- [Task item]
Retype the lines of the material starting at the one containing "You are a GUI" and ending at the one containing "Task: Click on the item-label: sensor_sn", both included.
-=-=-
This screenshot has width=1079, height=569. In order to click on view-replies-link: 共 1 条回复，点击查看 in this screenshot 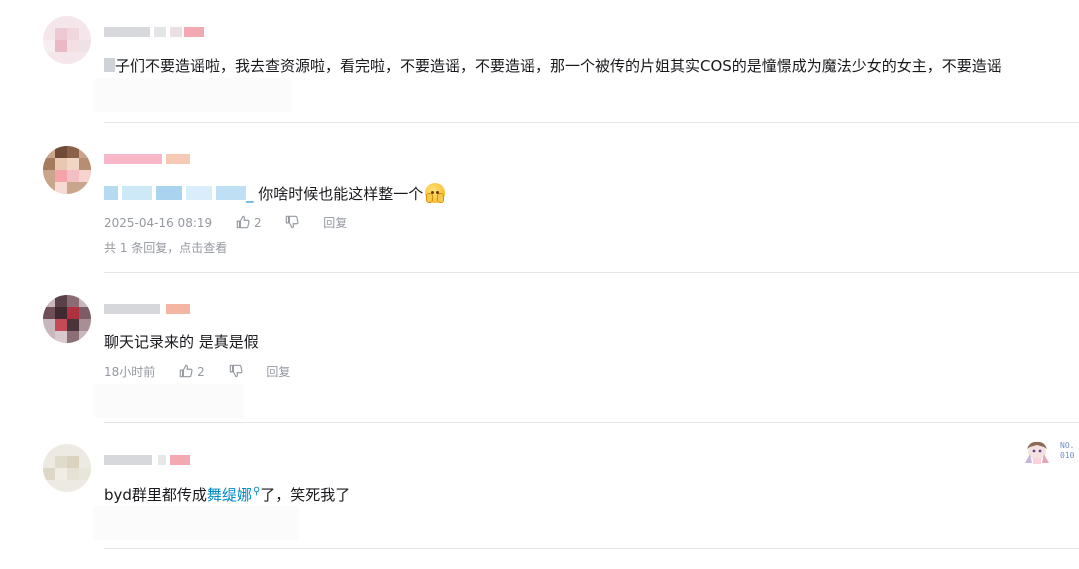, I will do `click(166, 248)`.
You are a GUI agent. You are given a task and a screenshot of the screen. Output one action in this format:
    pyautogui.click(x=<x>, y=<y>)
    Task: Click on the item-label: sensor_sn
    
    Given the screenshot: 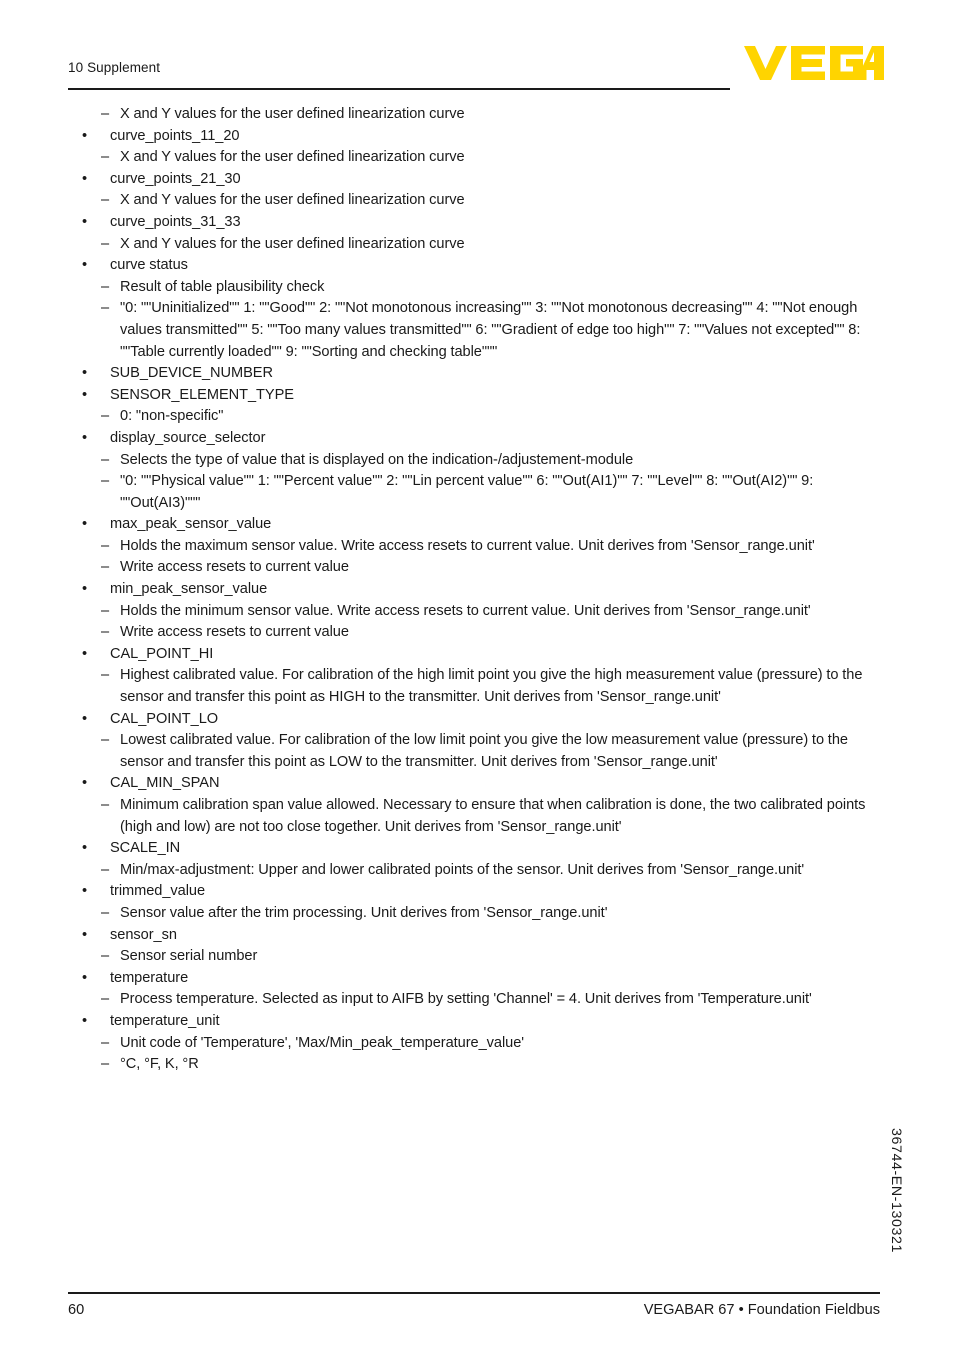 What is the action you would take?
    pyautogui.click(x=144, y=934)
    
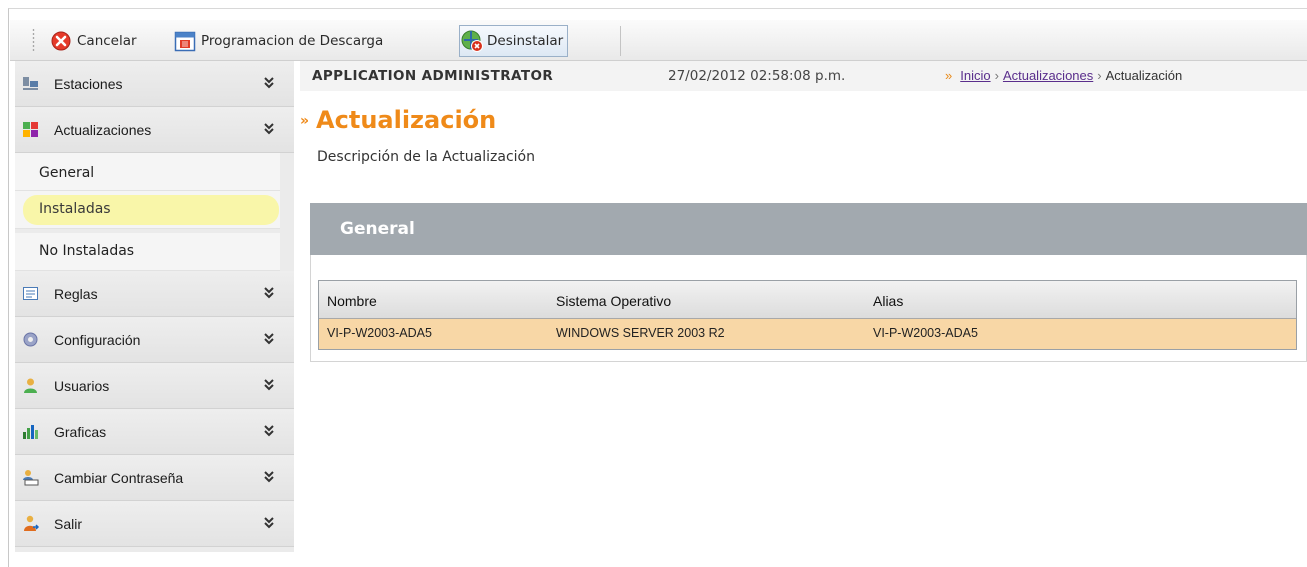 The height and width of the screenshot is (567, 1307). What do you see at coordinates (32, 523) in the screenshot?
I see `logout-icon` at bounding box center [32, 523].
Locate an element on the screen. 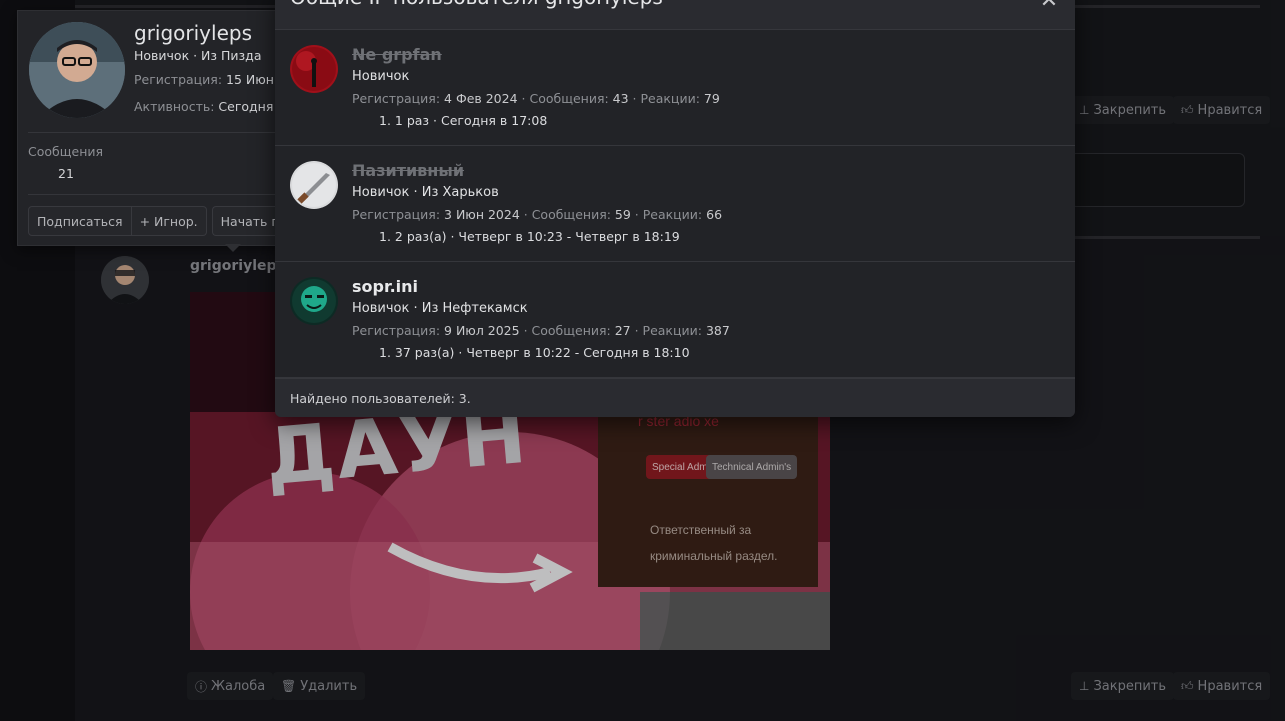 This screenshot has width=1285, height=721. trash-icon: 🗑︎ is located at coordinates (289, 686).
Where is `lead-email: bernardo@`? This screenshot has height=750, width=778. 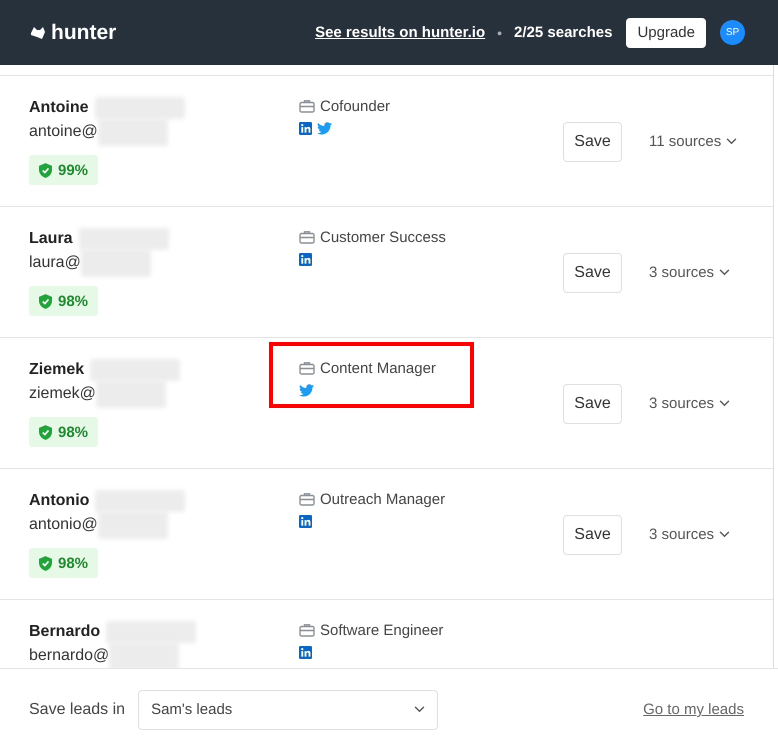 lead-email: bernardo@ is located at coordinates (70, 656).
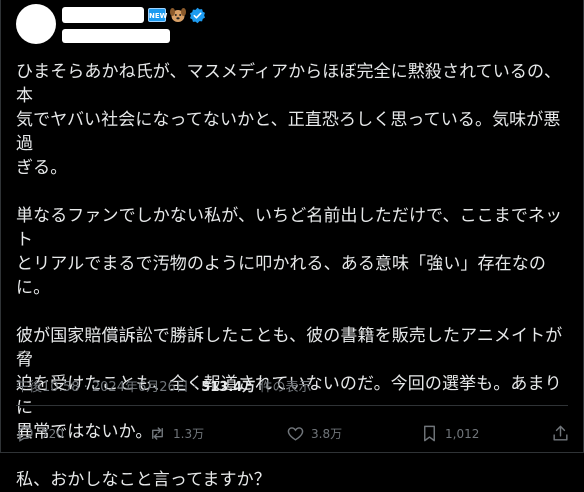 The height and width of the screenshot is (492, 584). Describe the element at coordinates (462, 434) in the screenshot. I see `bookmark-count: 1,012` at that location.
-=-=-
- [Response area]
You are a GUI agent. You are given a task and a screenshot of the screen. Output one action in this format:
    pyautogui.click(x=<x>, y=<y>)
    Task: Click on the item-label: sensor_sn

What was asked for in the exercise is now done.